» **Directions for this task**
For this item, repeat the material exactly while omitting its pictures.
*** Data under study ***
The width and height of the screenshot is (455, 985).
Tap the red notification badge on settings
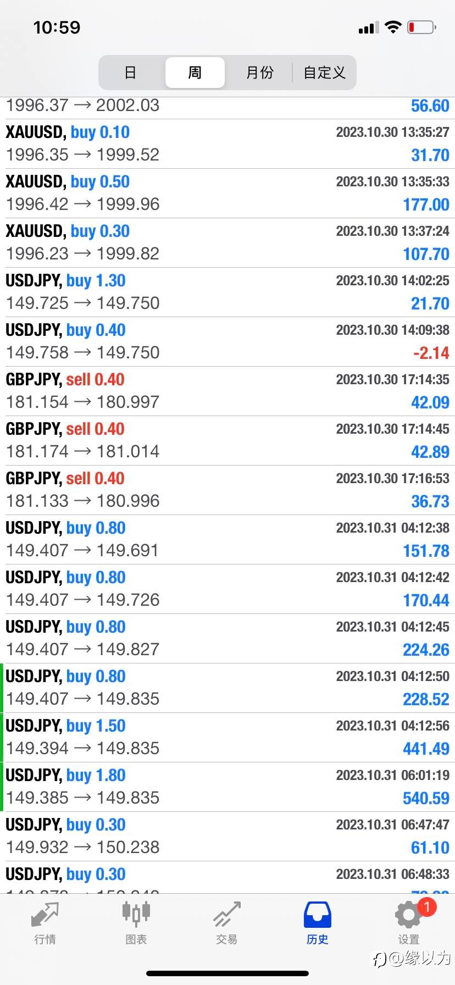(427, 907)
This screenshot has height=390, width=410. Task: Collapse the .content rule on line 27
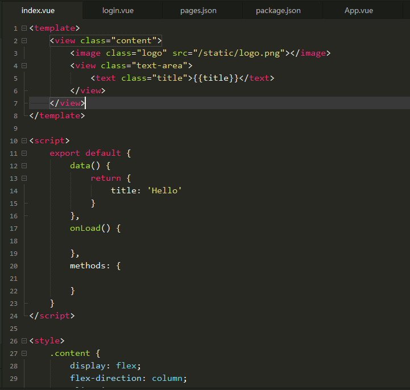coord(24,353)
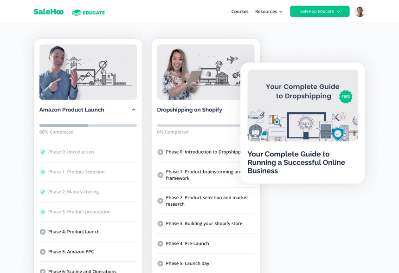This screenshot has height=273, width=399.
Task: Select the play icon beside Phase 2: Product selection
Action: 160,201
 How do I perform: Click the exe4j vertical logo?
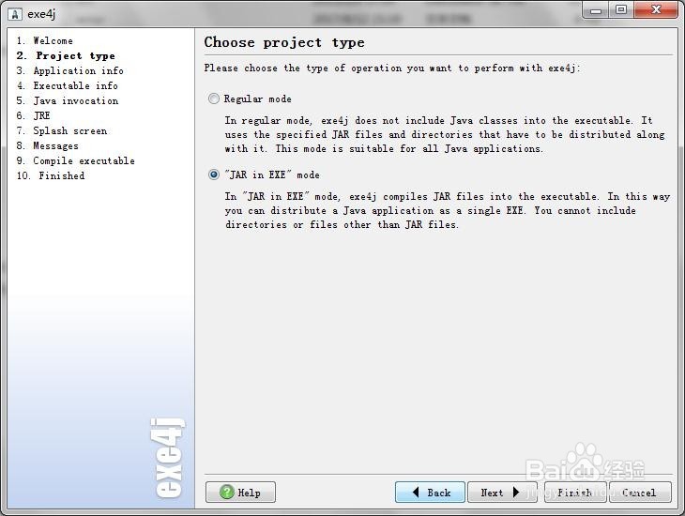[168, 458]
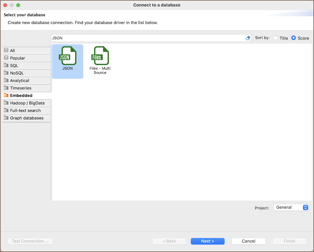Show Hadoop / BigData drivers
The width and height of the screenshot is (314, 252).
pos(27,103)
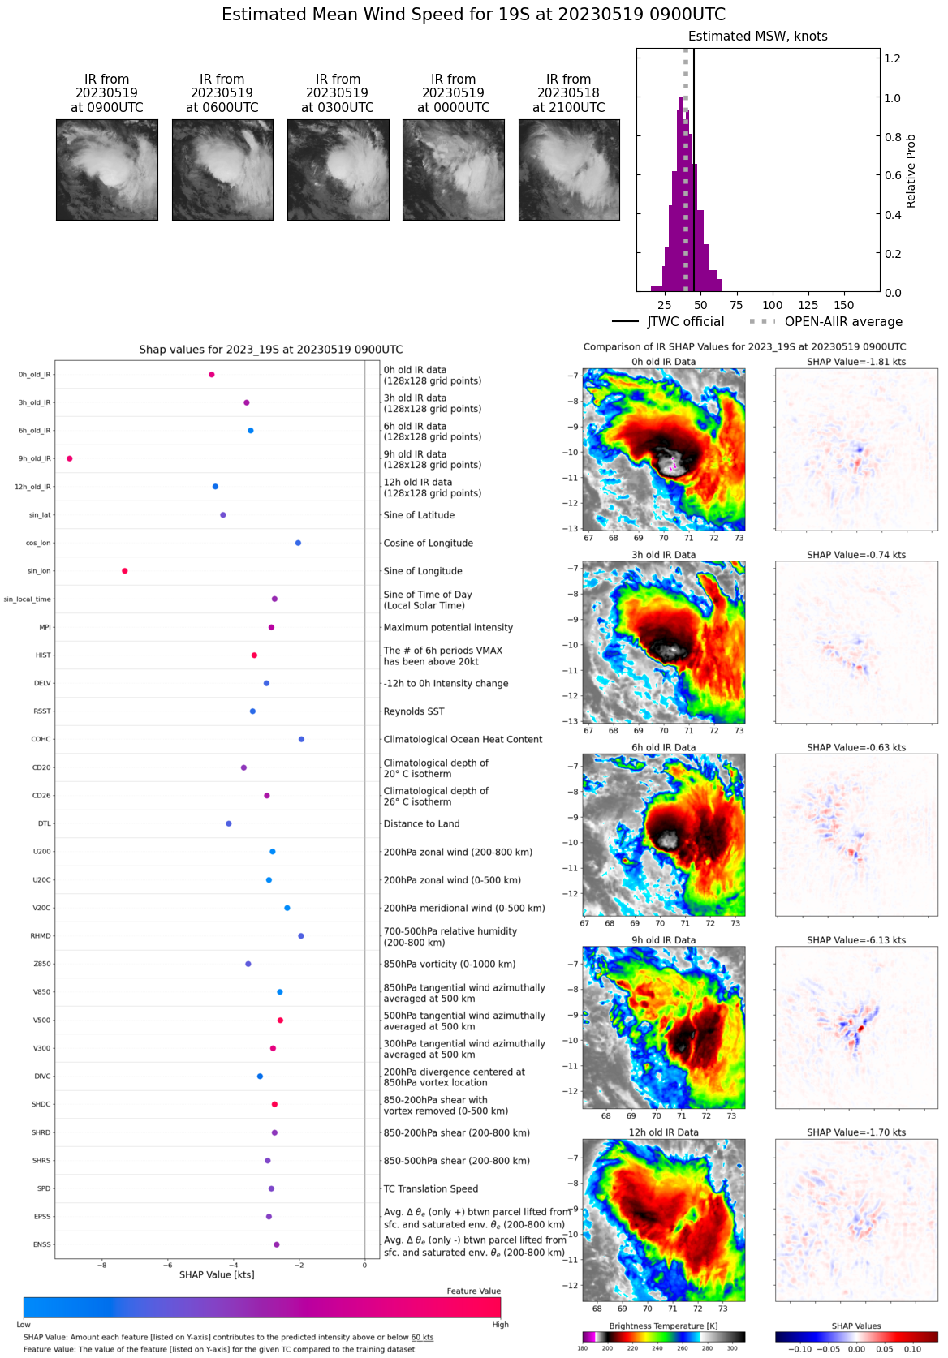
*** End of Data under study ***
» **Your solution**
The width and height of the screenshot is (455, 985).
Tap the red notification badge on settings
(427, 907)
This screenshot has height=390, width=410. Task: Collapse the .content rule on line 27
coord(24,353)
This screenshot has height=273, width=399.
Task: Select the play icon beside Phase 2: Product selection
Action: 160,201
 How do I perform: Click the exe4j vertical logo?
[168, 458]
Show Hadoop / BigData drivers
The width and height of the screenshot is (314, 252).
pos(27,103)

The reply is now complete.